About this Research Topic
The ”use of self” and “self as instrument or tool” describes the role of an individual within the context of change. We welcome articles that explore this phenomenon in an organizational setting from three conceptually distinct, yet empirically overlapping perspectives in psychology: intrapersonal, interpersonal, and transpersonal.
First, intrapersonal refers to the ordinary exterior mind, life, and body consciousness. This perspective includes such theoretical domains as personality, intelligences, communication, motivation, social cognition, values, and attitude. The healthy individual typically has a whole awareness of themselves. He or she can identify their personal feelings, goals, fears, strengths, and weaknesses, and can use that awareness to make decisions in their lives and set goals. An individual analyzes situations, clarifies concepts, and reflects upon phenomena. There are three elements that govern intrapersonal perspectives, namely self-concept, perception, and expectation.
Second, interpersonal consists of that part of us that interacts with the environment. The interpersonal approach provides both a structure by which key individual differences can be described and understood, as well as a representation for mapping the dynamic, transactional aspects of human relations. The human experience is seen as fundamental as empathy, attachment, alliance, and adaptation, and its failures.
Third, transpersonal examines the inner mind or the inner life that when awake opens us to our true real eternal self. Transpersonal psychology is a sub-field or "school" of psychology that integrates the spiritual and transcendent aspects of the human experience with the framework of modern psychology. These aspects are experiences in which the sense of identity or self extends beyond (trans) the individual or personal to encompass wider aspects of humankind, life, psyche, or cosmos.
Whether authors inquire through one or more of these perspectives, we want to explore how to bring our self as instrument into an ever-changing world. We welcome articles that elevate beyond ordinary research - we wish to include unusual and exciting perspectives that foster interdisciplinary dialogue. Key research questions that we would like to see addressed include, but are not limited to:
• What has been examined to date with regard to these perspective in organizations? What methodologies have been used? What did we learn? What is next?
• How can the self as instrument be used within these three perspectives, and be applied to change on a personal, group, organization, or transorganizational level? What is possible now, that was not possible before?
• How can this framework be used to impact the well-being and vitality of organizations?
• What role does self play within the three perspectives for leaders, consultants, activists, scholars, educators, and students?
• What questions can we ask concerning these three perspectives individually or collectively in organizations? What questions are being asked within each perspective?
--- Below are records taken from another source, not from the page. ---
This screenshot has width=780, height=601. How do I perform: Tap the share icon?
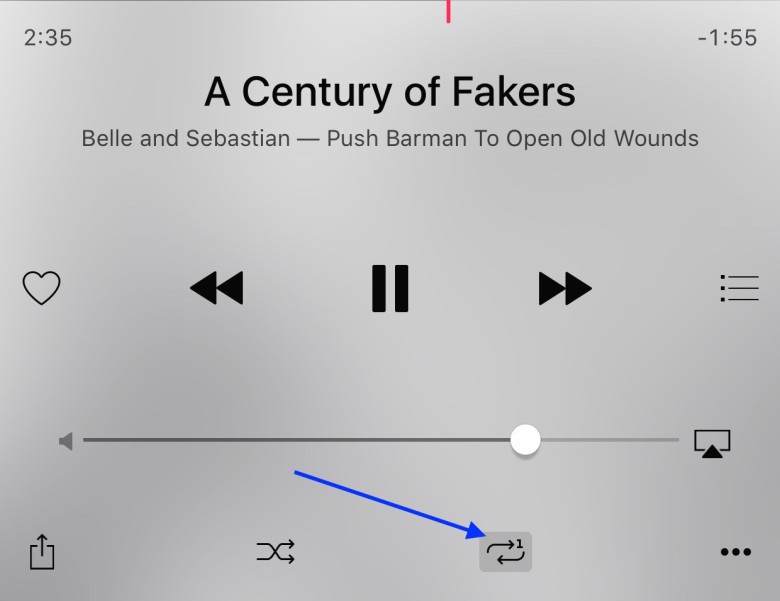click(42, 551)
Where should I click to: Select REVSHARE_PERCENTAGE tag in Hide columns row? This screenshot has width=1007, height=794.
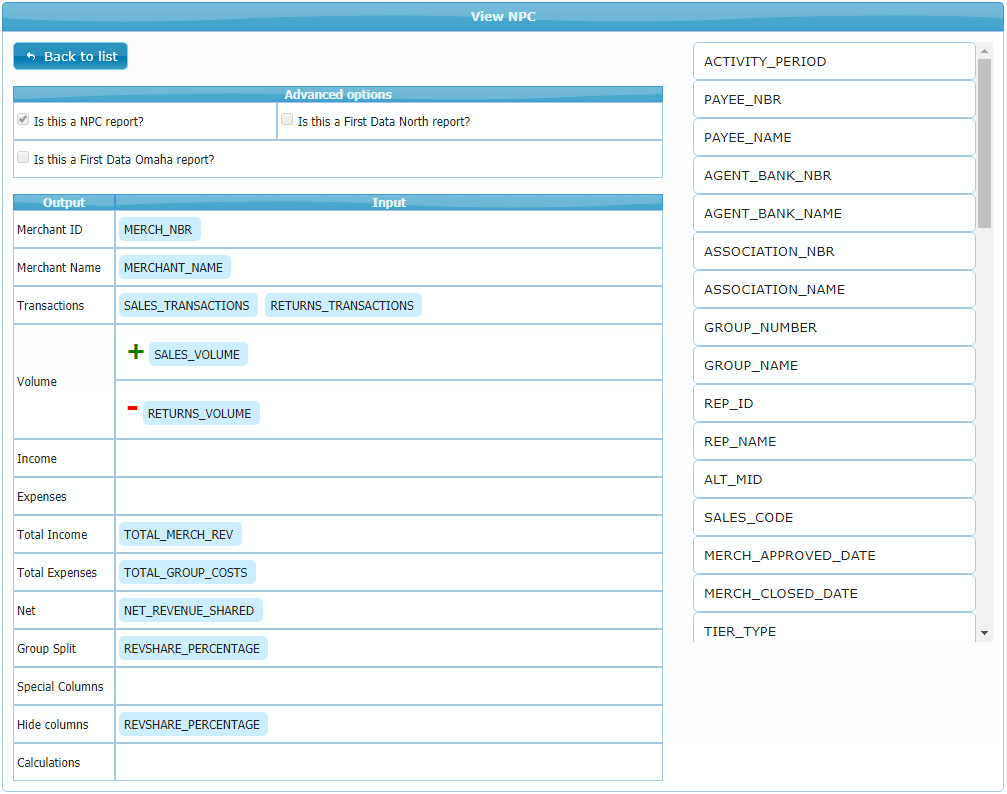(x=192, y=725)
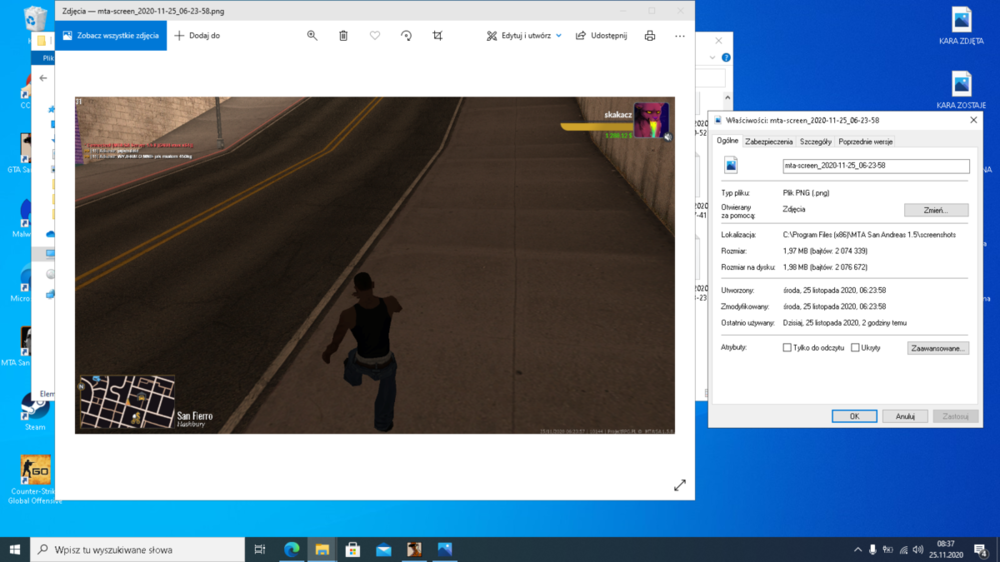1000x562 pixels.
Task: Print the photo with printer icon
Action: (649, 36)
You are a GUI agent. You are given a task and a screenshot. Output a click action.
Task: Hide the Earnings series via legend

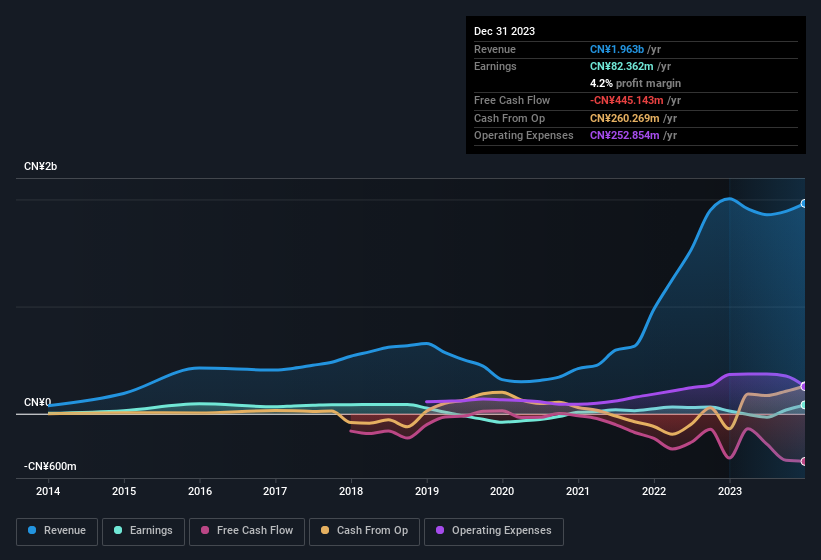point(143,531)
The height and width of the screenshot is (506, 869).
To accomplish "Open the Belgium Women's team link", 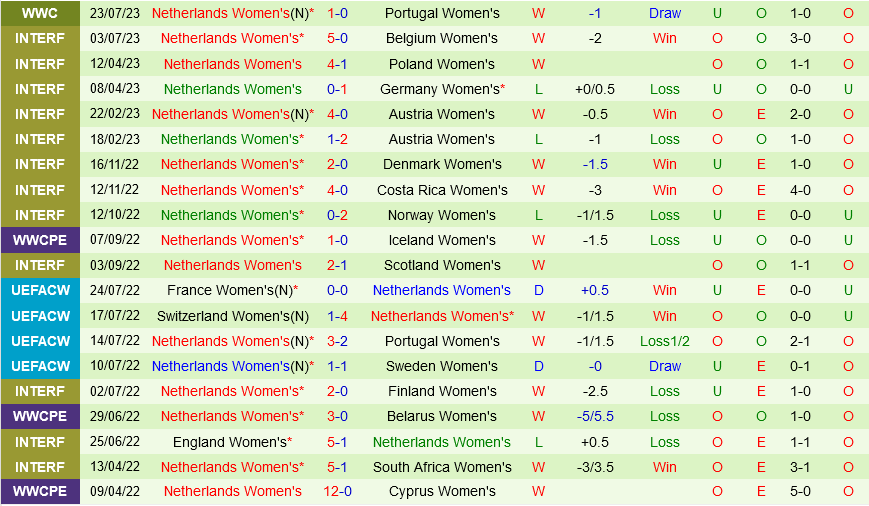I will (441, 38).
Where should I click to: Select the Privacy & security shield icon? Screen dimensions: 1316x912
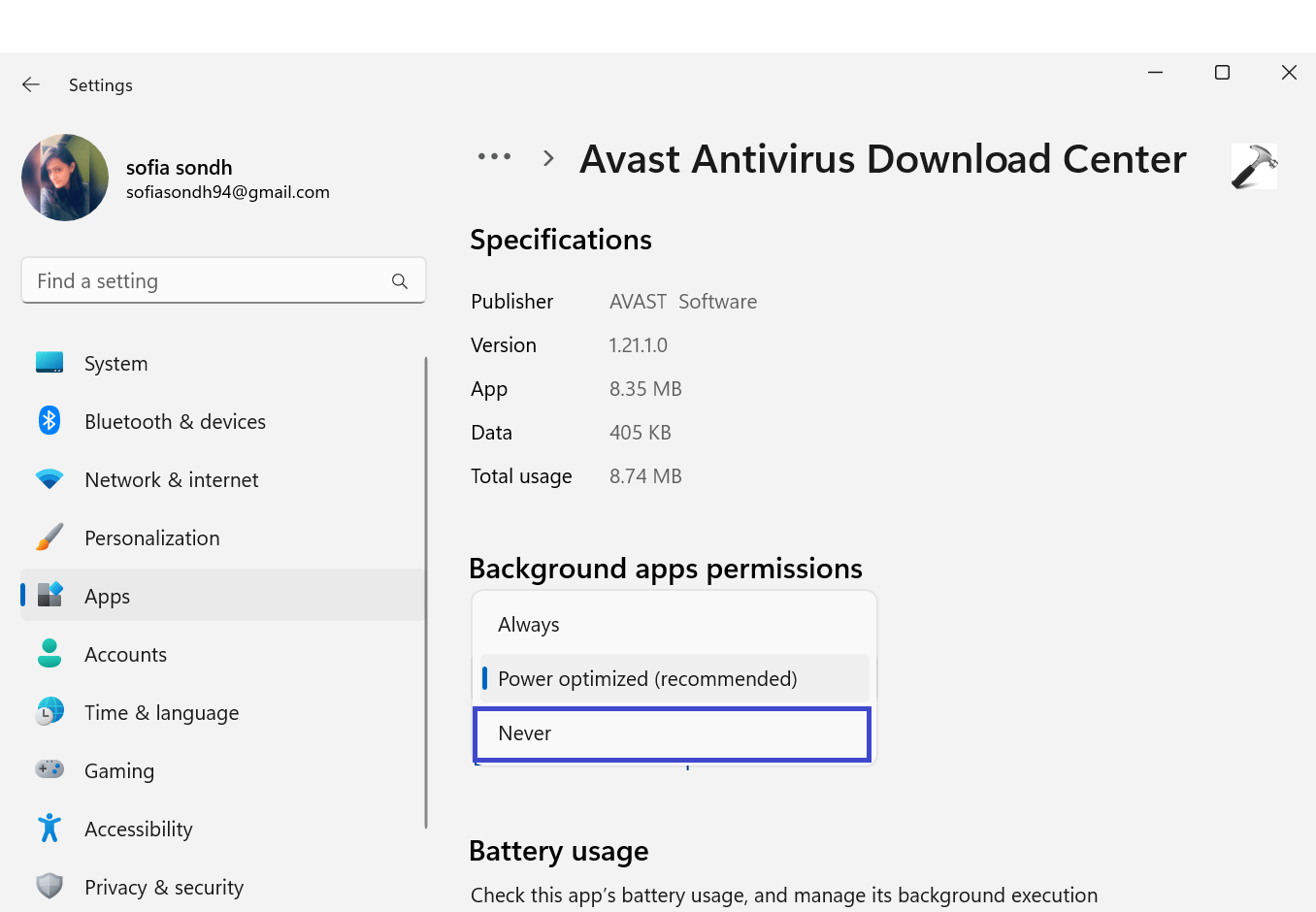click(49, 886)
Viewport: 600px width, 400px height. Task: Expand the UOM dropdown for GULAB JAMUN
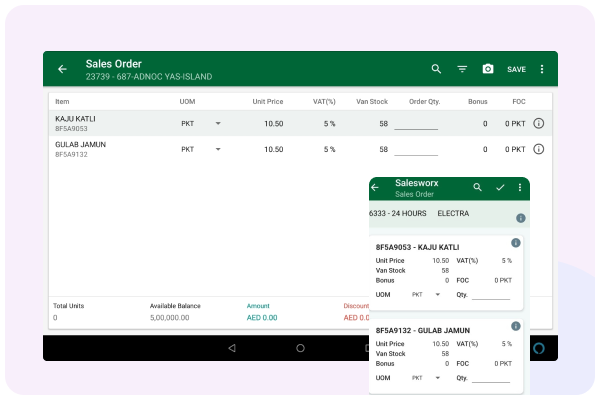[218, 150]
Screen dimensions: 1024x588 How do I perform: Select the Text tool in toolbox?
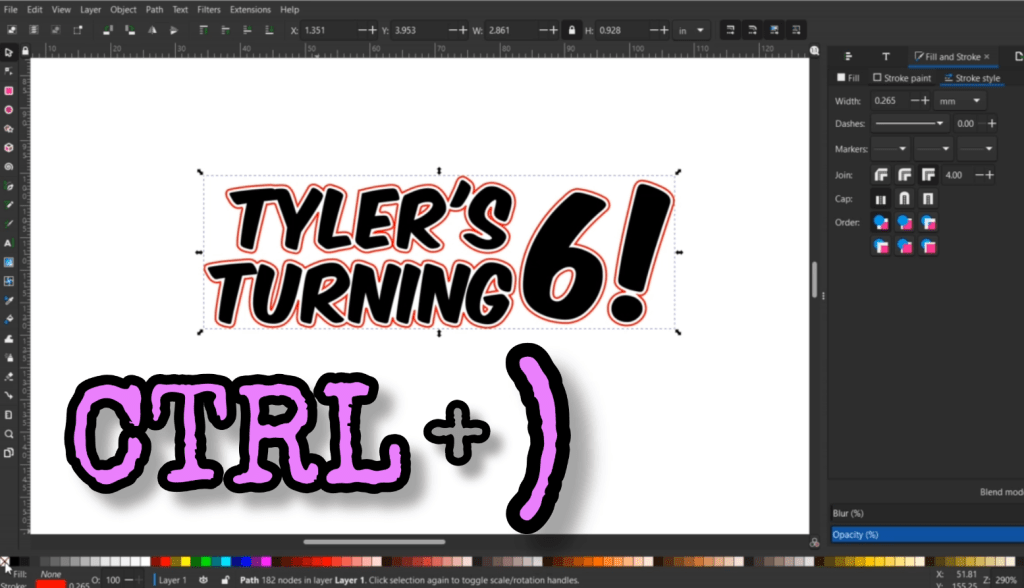click(x=8, y=243)
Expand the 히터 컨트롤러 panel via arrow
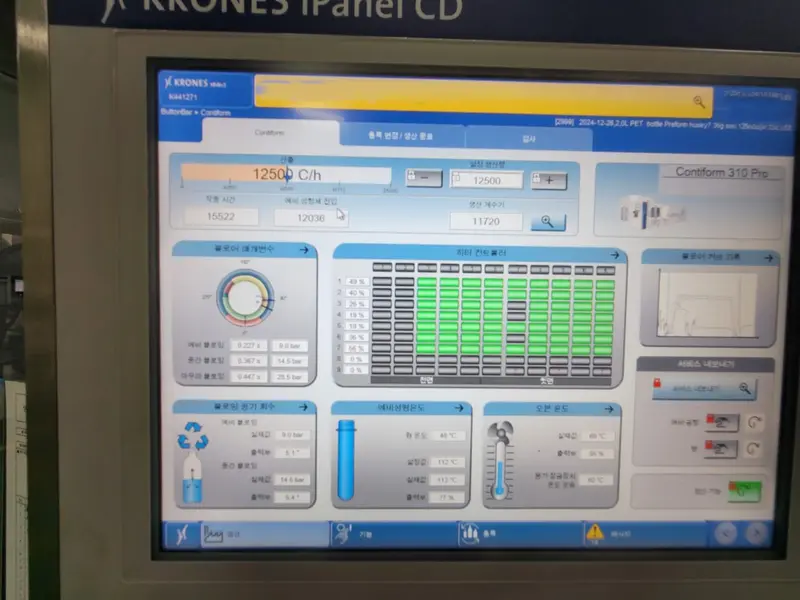 point(614,255)
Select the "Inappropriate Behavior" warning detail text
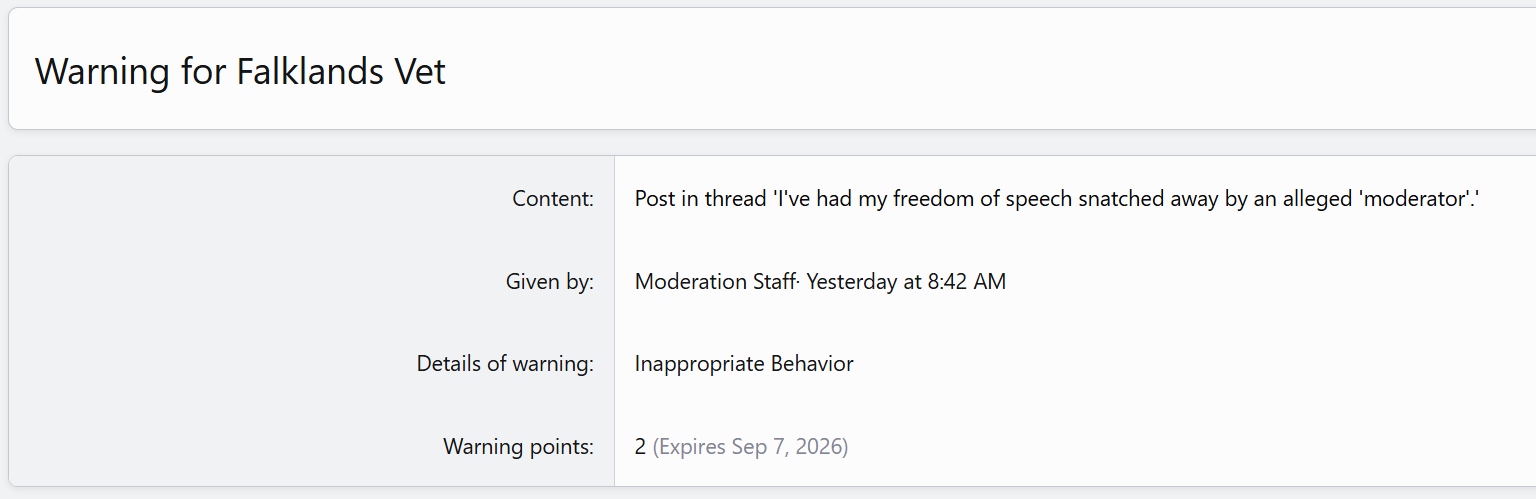Screen dimensions: 1536x499 (744, 364)
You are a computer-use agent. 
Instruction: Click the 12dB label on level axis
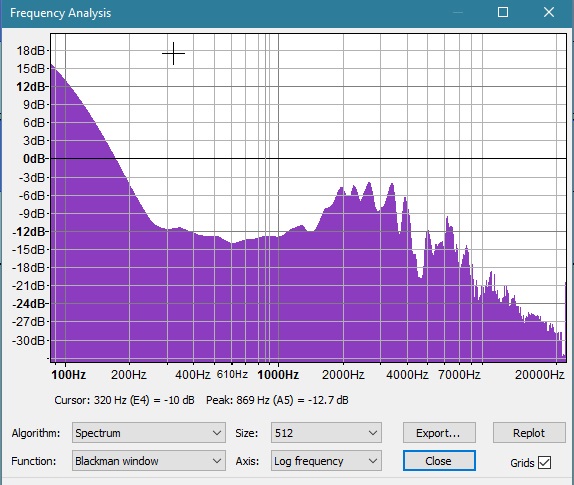(30, 87)
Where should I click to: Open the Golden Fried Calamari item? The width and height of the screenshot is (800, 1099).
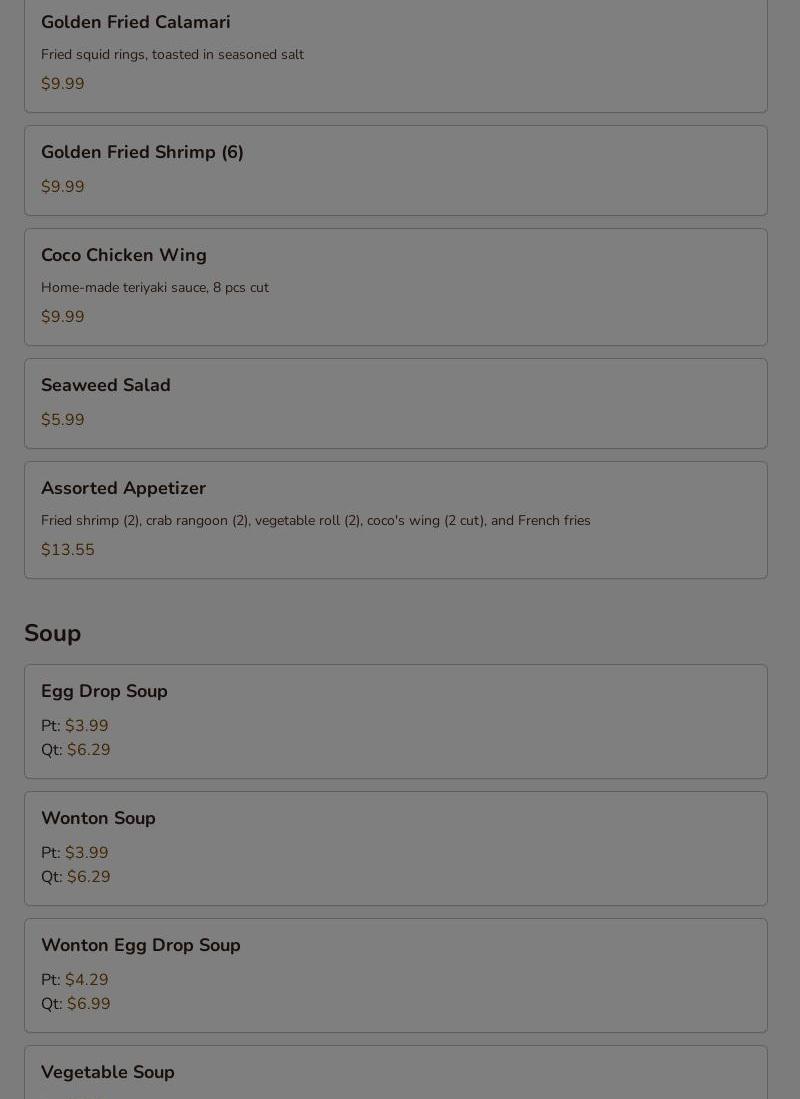tap(136, 22)
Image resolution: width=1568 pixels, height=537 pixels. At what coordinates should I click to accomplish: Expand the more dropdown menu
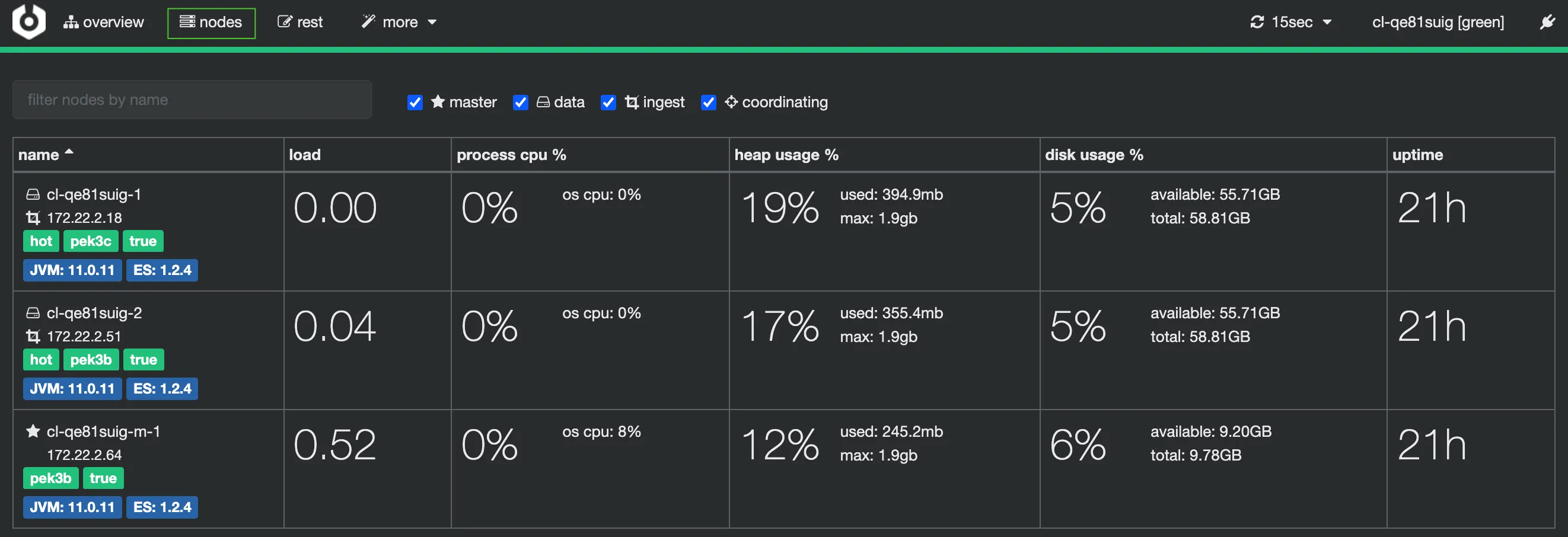[x=399, y=23]
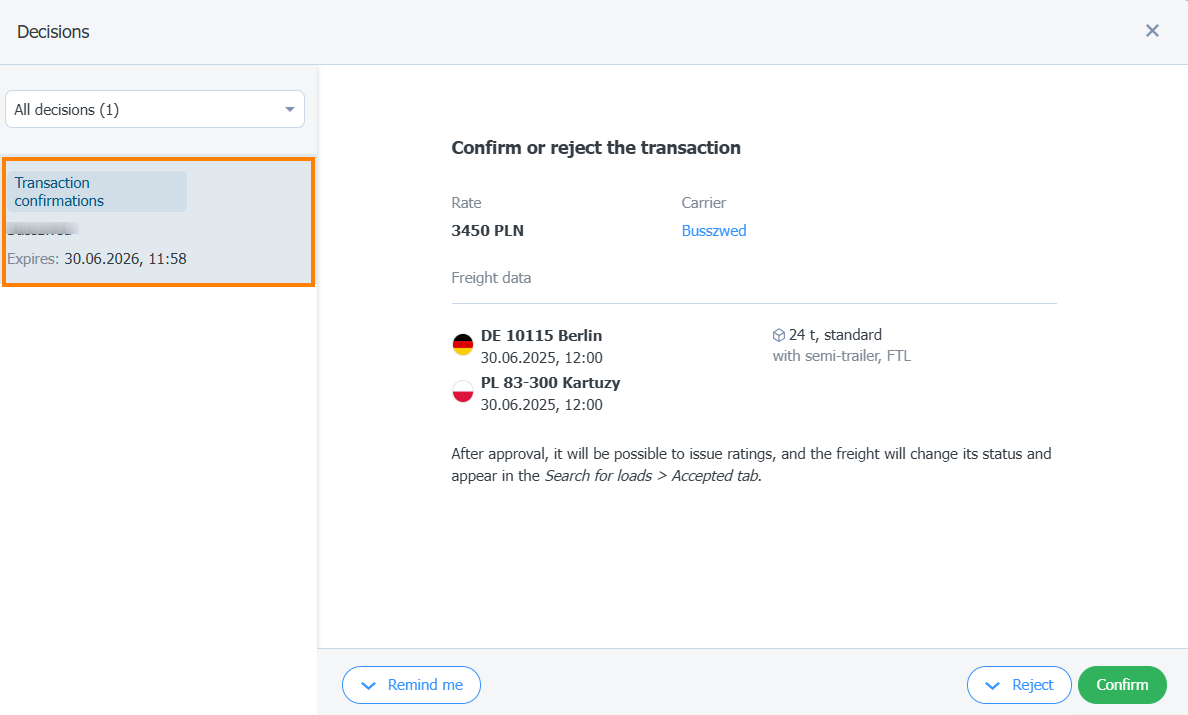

Can these questions be asked of all three perspectives?
Keywords: self as Instrument, use of self, transpersonal, intrapersonal, interpersonal
Important Note: All contributions to this Research Topic must be within the scope of the section and journal to which they are submitted, as defined in their mission statements. Frontiers reserves the right to guide an out-of-scope manuscript to a more suitable section or journal at any stage of peer review.